Oireachtas Joint and Select Committees

Wednesday, 3 November 2021

Joint Oireachtas Committee on Jobs, Enterprise and Innovation

Challenges to Ireland's Competitiveness: Discussion

Mr. Oliver Gilvarry:

Yes. It is the whole cost issue. It is not just that Ireland is a good place to attract people, whether, as I said earlier, that is the very highly paid people working in ICT or pharmaceuticals or people who are working on the minimum wage or just above minimum wage, and it also applies to our own domestic situation so that we hold on to our people. People will always move and they will come back again, but it is a point worth making.

The issue on the housing side is that we see the supply coming through but given the large number of measures that have been put forward in the Housing for All strategy, we need to step back and look at whether they are having the correct effect. We need to ensure that adjustments are made quickly so there are proper monitoring frameworks and, in particular, that we do not see certain measures coming in on the demand side earlier than we are seeing supply coming through, which then makes it even more difficult for people to get housing.
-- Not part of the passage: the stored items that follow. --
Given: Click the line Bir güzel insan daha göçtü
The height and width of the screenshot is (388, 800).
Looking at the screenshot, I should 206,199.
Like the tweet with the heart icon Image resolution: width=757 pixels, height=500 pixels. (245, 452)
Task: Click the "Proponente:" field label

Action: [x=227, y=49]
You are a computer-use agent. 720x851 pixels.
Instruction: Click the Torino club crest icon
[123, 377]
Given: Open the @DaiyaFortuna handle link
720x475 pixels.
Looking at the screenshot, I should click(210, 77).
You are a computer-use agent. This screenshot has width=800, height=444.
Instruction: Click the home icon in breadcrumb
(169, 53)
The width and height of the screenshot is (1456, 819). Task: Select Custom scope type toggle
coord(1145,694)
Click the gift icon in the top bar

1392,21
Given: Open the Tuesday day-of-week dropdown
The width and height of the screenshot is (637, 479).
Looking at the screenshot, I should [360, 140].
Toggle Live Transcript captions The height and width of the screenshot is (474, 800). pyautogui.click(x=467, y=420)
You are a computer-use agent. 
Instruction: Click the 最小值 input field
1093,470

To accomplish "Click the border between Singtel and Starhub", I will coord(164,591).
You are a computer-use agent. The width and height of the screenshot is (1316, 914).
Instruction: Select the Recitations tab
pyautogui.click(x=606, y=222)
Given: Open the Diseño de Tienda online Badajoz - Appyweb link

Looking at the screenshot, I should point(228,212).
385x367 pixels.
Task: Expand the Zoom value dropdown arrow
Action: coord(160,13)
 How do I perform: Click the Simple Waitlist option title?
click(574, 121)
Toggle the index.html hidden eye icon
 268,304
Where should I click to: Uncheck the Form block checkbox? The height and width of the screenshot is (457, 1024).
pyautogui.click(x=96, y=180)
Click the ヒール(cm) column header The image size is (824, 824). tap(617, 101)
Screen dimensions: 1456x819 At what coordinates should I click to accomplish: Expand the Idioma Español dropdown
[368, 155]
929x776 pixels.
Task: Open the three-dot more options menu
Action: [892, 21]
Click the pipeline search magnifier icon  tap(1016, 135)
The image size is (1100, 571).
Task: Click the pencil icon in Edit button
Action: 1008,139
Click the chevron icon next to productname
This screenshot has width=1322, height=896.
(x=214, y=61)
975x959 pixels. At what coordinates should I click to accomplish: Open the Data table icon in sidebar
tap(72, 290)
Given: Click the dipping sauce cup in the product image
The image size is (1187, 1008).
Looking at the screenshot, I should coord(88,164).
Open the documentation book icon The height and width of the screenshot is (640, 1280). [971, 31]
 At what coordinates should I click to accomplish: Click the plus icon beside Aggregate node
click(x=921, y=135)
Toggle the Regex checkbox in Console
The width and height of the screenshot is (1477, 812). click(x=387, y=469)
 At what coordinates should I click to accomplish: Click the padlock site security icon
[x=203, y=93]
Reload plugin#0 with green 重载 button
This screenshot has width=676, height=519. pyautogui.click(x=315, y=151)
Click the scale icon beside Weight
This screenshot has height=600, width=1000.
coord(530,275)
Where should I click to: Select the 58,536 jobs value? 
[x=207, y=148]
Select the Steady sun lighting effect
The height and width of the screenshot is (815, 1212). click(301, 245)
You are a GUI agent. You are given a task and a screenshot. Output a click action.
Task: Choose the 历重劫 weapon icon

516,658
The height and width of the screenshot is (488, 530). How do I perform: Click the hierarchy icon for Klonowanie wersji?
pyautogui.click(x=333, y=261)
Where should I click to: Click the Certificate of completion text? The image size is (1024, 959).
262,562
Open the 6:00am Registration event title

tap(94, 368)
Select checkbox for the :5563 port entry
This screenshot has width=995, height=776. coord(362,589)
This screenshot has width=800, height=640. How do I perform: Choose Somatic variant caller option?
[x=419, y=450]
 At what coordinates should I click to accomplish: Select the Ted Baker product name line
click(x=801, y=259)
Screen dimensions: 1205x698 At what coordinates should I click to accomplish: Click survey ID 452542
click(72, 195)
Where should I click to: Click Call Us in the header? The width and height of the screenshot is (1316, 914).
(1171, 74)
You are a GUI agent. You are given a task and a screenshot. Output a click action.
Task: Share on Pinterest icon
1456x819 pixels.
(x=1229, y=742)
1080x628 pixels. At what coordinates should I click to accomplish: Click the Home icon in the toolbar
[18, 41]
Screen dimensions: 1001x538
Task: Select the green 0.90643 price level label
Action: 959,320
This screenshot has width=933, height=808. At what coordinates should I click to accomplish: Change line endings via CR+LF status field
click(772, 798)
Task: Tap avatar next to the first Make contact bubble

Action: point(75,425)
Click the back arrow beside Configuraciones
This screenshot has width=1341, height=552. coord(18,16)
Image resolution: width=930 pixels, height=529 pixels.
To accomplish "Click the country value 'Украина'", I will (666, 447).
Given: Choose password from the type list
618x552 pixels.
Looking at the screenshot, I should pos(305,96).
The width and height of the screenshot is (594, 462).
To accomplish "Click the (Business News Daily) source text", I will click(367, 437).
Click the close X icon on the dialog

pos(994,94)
That can put them at a disadvantage compared to other jurisdictions in Europe which have huge labour shortages, so people decide to go there rather than here, or our own people decide to go there rather than, as the Senator said, that we keep the brightest and best and the skills here.

It is always great when people go and come back. That will always happen but we should not have a situation in which we educate people who go through the system and then we have huge skill shortages because we are losing loads of people.